Feeling Not Good Enough

I want to talk to you about something that had been creeping into nearly every conversation I’ve had with my coaching clients lately. It’s the idea of not being good enough. We all suffer from imposter syndrome at some point in our lives, but I want to challenge that feeling.

Last night I had a conversation with a young man who is extremely smart, extremely empathetic, and I see an incredibly bright future for him. Yet, he doesn’t think so because he thinks he’s not living up to expectations.  When I challenged him to further elaborate this concept of expectations, I found out that these were expectations that were pressed on him by others.  A lot of us go about life feeling that we don’t stack up, that we’re not good enough – and a lot of the time it is because we are trying to use someone else’s measuring stick to measure ourselves. Most of these standards and most of these expectations are nothing more than a myth. Yet, over time, we start believing in these myths, and they start destroying our self-esteem.

It’s so dangerous to follow others expectations of you because there’s no guarantee you’ll ever live up to someone else’s standards. This is because the goal post is constantly shifting – how can you achieve something when you don’t know where the goal post is? How awesome do you feel when you check something off, when you complete something? This is what you should actually be chasing.

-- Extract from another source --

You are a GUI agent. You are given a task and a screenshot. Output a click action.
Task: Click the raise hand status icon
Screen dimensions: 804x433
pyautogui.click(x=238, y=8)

I got a text from someone yesterday who had joined one of my masterminds with his father. We were recalling an activity I had set out for them where I had everyone go around and write one self-limiting belief that they would truly like to get rid of. Once they wrote it down, they had to read it out loud to the group and throw it into the fire to symbolize the end of that limiting belief. Now, this gentleman was very, very shy and he felt he wasn’t good enough in so many ways. This exercise did not topple this gentleman’s tough wall he had put in front of himself, but it did make a couple cracks. I kept in touch with him over the following 18 months. His text yesterday was him telling me that he finally joined a real estate team with his dad and that he’s truly happy.

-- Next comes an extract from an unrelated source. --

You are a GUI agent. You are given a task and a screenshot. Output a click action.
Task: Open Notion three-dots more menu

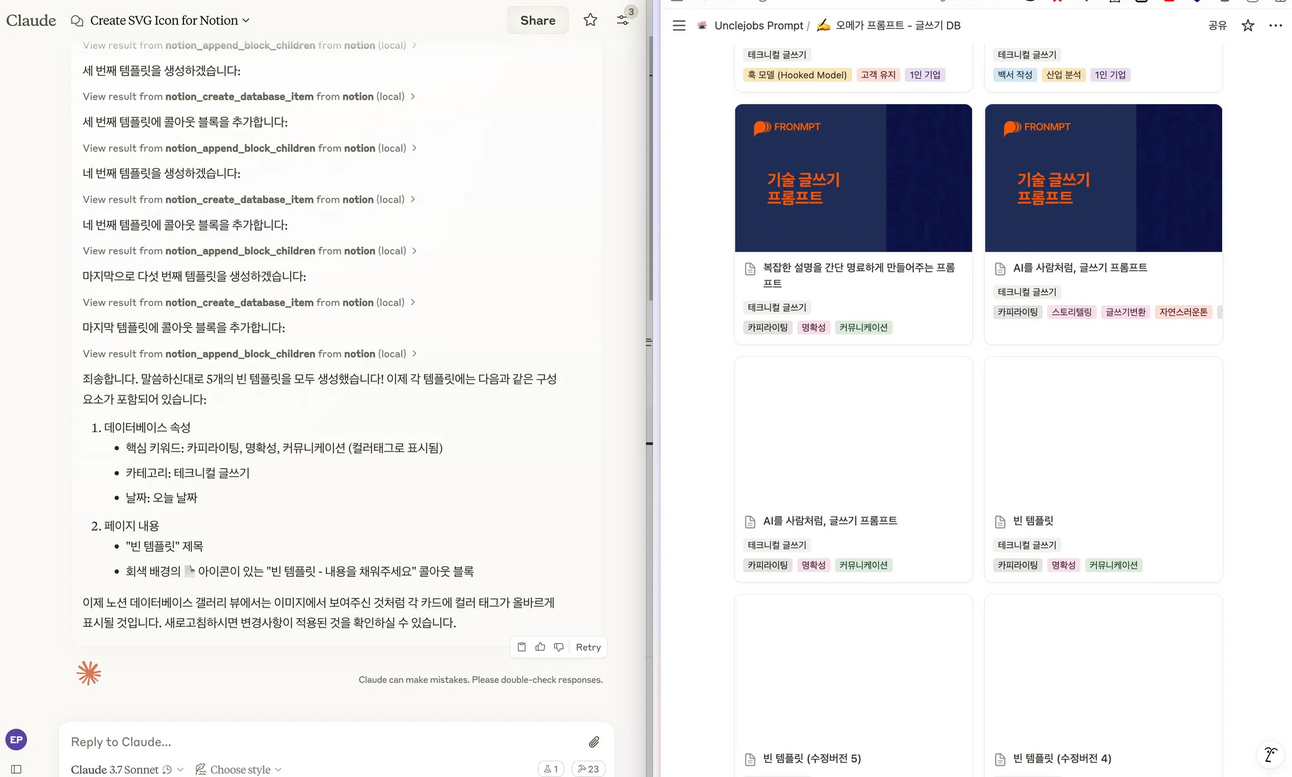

He wasn’t sure 18 months ago that his present situation would be possible. And yet he has made it possible because he got past that self-limiting belief that he had created for himself, that he had presumed that people thought about him and he recognized that it wasn’t true and he did something about it. And because of that, he is now well on his way to what I know is going to be a prolific career no matter what he does. I wish someone had told me in my mid-twenties about the danger of false expectations, of false assumptions and how those can crush you to the point where you don’t try anymore.

I am so glad that 10 years ago I decided that I didn’t want to be like that anymore. I didn’t know what to do, but I knew what I didn’t want to be anymore. My book that is coming out soon is about my journey from self-sabotage, which is what false expectations do to you. I may not be perfect today, but I am perfect in my imperfections. I am happy because I am clear. I know when to reach out to people and I know when to look within for strength.

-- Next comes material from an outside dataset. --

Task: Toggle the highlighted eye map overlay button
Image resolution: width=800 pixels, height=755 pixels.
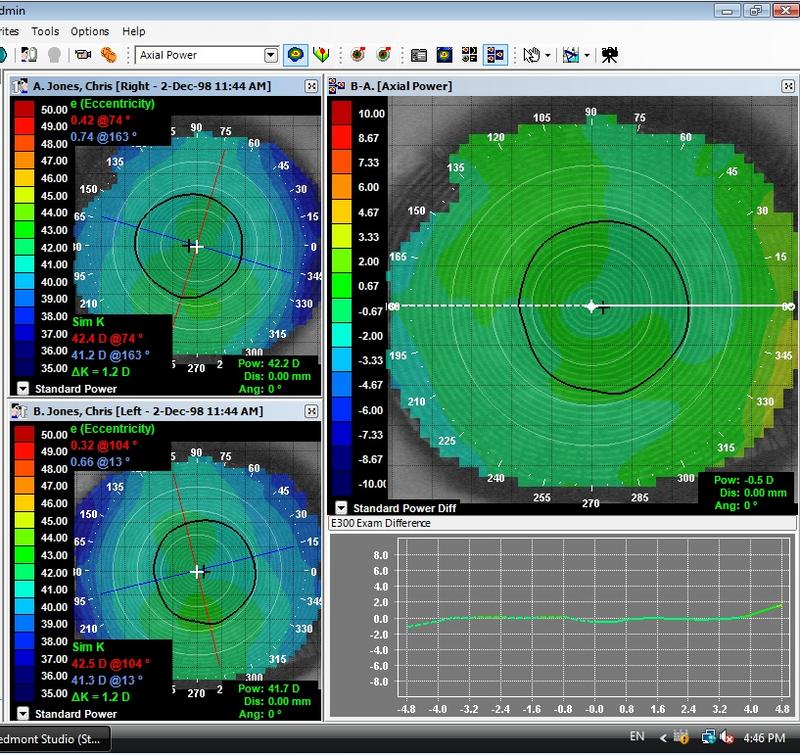Action: pos(296,55)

One of the exercises that I get a lot of my clients to do is to identify and write out for themselves the perfect version of themselves. Who do you really want to become? Confident, empathetic, kind, forgiving, compassionate, hardworking, decisive? Whatever the words are, write as many as you can, have the perfect version of yourself. And then what I want you to do is take that and put it on the mirror in your bathroom where you brush your teeth in the morning. This way you see it every day and are reminded to achieve your goals.

Over time, by reading those things and thinking of those things, your brain will start to believe those things. And when your brain starts to believe something, you will start to act accordingly, and you will become that person. The best version of yourself is right here. The best version of me is sitting in front of me. My job is to let her out.

Wherever you are, when you’re hearing this, write out the best version of yourself. Put it somewhere you can see it every single day, and then become that wonderful and perfect version of yourself.